Often there is nothing wrong with this, but things get annoying when you use something like Firefox or Chrome sync service that allows you to synchronize the state of your browser across all your devices. Now think what happens when you use your mobile device and want to continue with your desktop machine. Everything gets synchronized nicely, but then you get the annoying part. When you started browsing with mobile device you will get the mobile version even when later switching to desktop. Hardly ever this mobile version is optimized for desktop use. To make things even worse, it is quite common that the mobile version has completely different structure that does not map against non-mobile version. In such case, switching between mobile and desktop versions might not even be straight forward.

For the past few years now, there has been a trend in web design called responsive design. Idea is that you design your web site in a way that you modify the layout and behaviour dynamically depending on certain rules. You do not build separate version of the web site for different types of clients. To simplify things a bit, idea is to have have single index.html that will work for all kinds of clients and dynamically adjusts the layout to match the most optimal layout profile for the client. When building your web site or app properly, you can easily support more than just mobile and desktop layouts. You can have one for small screen phones, one for larger screen phones and small screen tables, third for large screen tablets, fourth for desktops and one more for large screens people watch from distance like TVs or billboards.

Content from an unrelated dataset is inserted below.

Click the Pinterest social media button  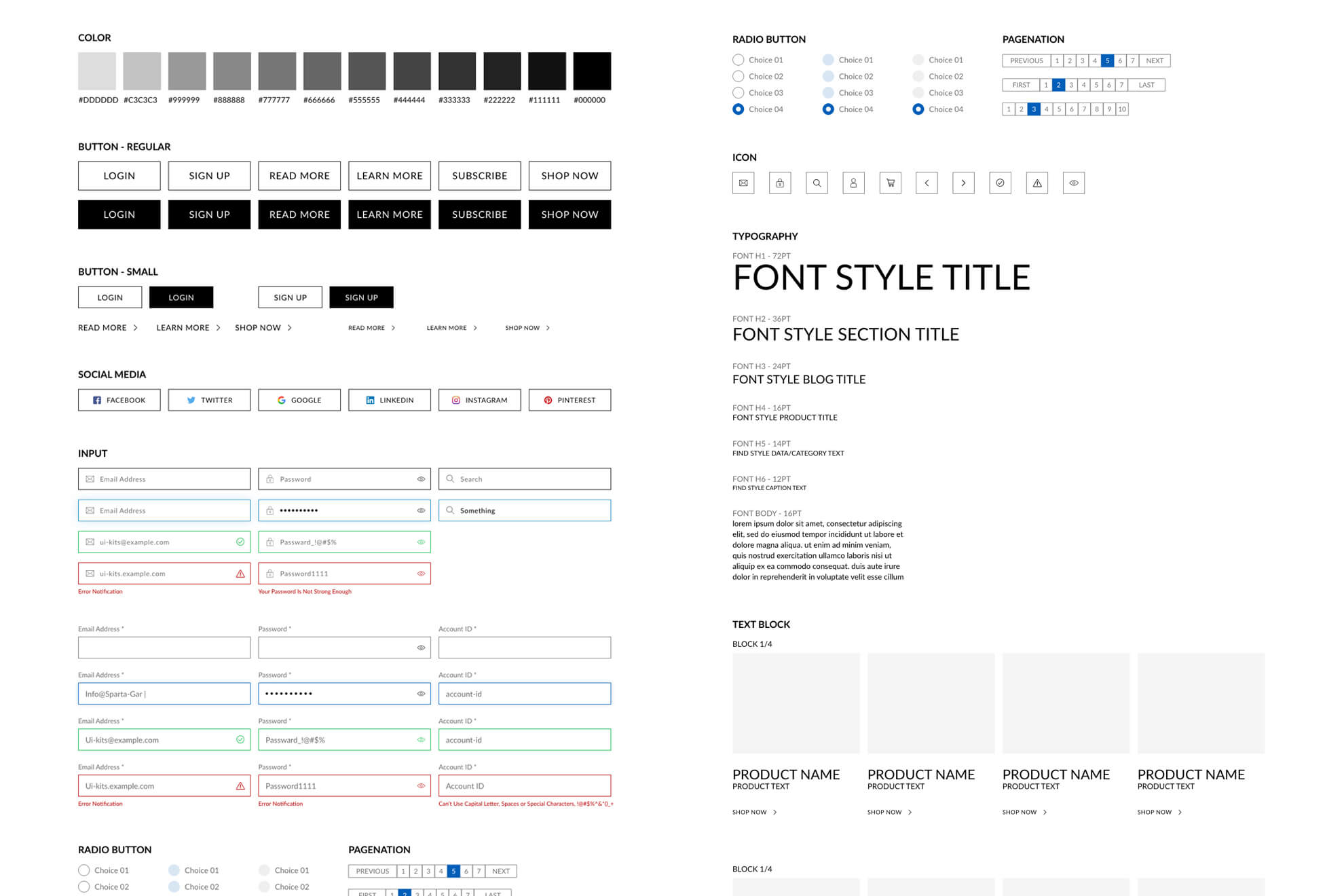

If you work for creating a web site or an app, go there and find out more about responsive design and make your product properly responsive. Make sure your web site's structure works well for different layouts. And keep in mind that regardless of the client type, URL should always stay the same, indicating the page or part correctly regardless which layout is used. This way you make sure that users get the best possible experience and can switch between devices.

To test your site's/app's design, you can use something like Firefox's "Responsive Design View". As an example of some basics of responsive design, you can check my notes app in GitHub. It is not very pretty, but shows how you can switch between handset, small tablet and desktop layouts mainly using plain CSS.